As of June 22, we have recorded 4,136 announced store closures from major US retailers in 2018, compared with 5,321 announced closures over the same period in 2017. But, while we have seen slightly fewer store closures so far this year, we have seen fewer store openings, too: we have recorded 1,885 announced US store openings so far this year, compared with 3,262 openings over the same period in 2017.
Although apparel and department stores dominated the closure lists last year, the picture has been more mixed so far in 2018. As we show below, toy retailers account for a significant proportion of announced closures year to date due to the liquidation of Toys“R”Us. Health and beauty stores also account for a significant share of closure announcements so far this year, driven mainly by Walgreens’ planned closure of 600 stores following its merger with Rite Aid. The graphs below compare store closure numbers for 2018 through June 22 and for 2017 as a whole, so the absolute figures are not for comparable periods.
Does This Mean Department Stores and Apparel Retailers Have Finished the Job of Rightsizing?
Can department stores and apparel retailers now declare “our job here is done” in terms of closures? We think not. Last year saw a shakeout of some of the weakest players in apparel, but we do not think that these sectors have completed their rightsizing yet. Nonfood retail is still overspaced in the US relative to other countries and as more clothing and footwear sales head online, we expect more apparel and department stores to feel the pressure to exit unproductive space. In fact, as we recently reported, we expect around one in five US department stores to close by 2023—and that may well prove to be a conservative estimate, should retailers embark on further substantial closure programs.
Do Closures Mark a Retail Sector in Decline?
The store closure numbers are dramatic, but they do not reflect a struggling retail sector overall. In fact, US retail sales are growing at a healthy clip: total sales excluding automobiles and gasoline were up 4.5% through the first five months of this year, we calculate, based on the latest available data from the US Census Bureau. That translates to US consumers spending $60 billion more at retailers over the five-month period than they did during the same period last year.
It’s also important to note that this buoyant retail performance comes in spite of rising gas prices. Per the latest data from the US Bureau of Labor Statistics, prices at the pump jumped almost 22% year over year in May.
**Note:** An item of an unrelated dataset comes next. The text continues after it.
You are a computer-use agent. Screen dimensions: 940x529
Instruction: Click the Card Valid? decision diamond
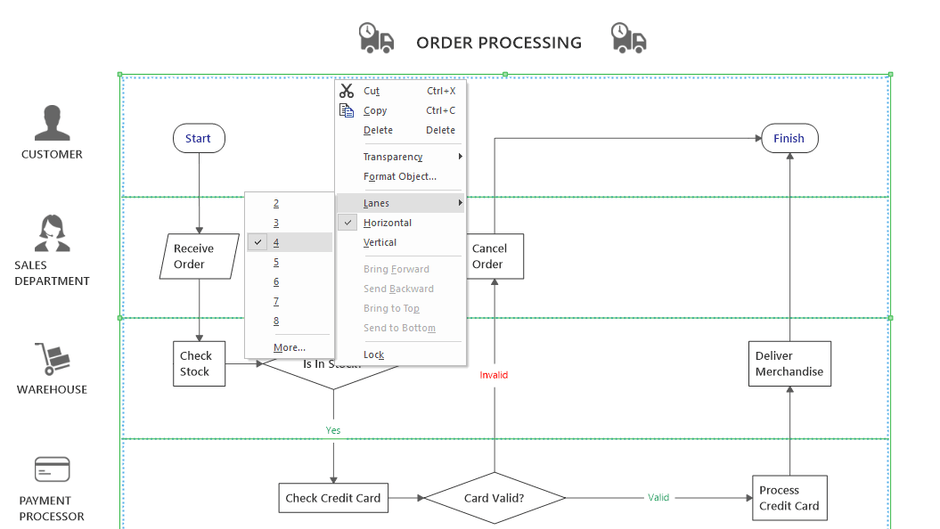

In a highly unusual countertrend, sales of discretionary retail categories such as apparel, furniture and electronics have actually accelerated during this period of rising gas inflation. Typically, higher gas prices prompt shoppers to cut back on discretionary categories.
So, in spite of the store closure announcements we have tallied so far this year, we remain bullish on the US retail outlook. At this midyear point, we stand by our previous forecast for total retail sales (excluding autos and gas) to climb by a very solid 4.4% in 2018.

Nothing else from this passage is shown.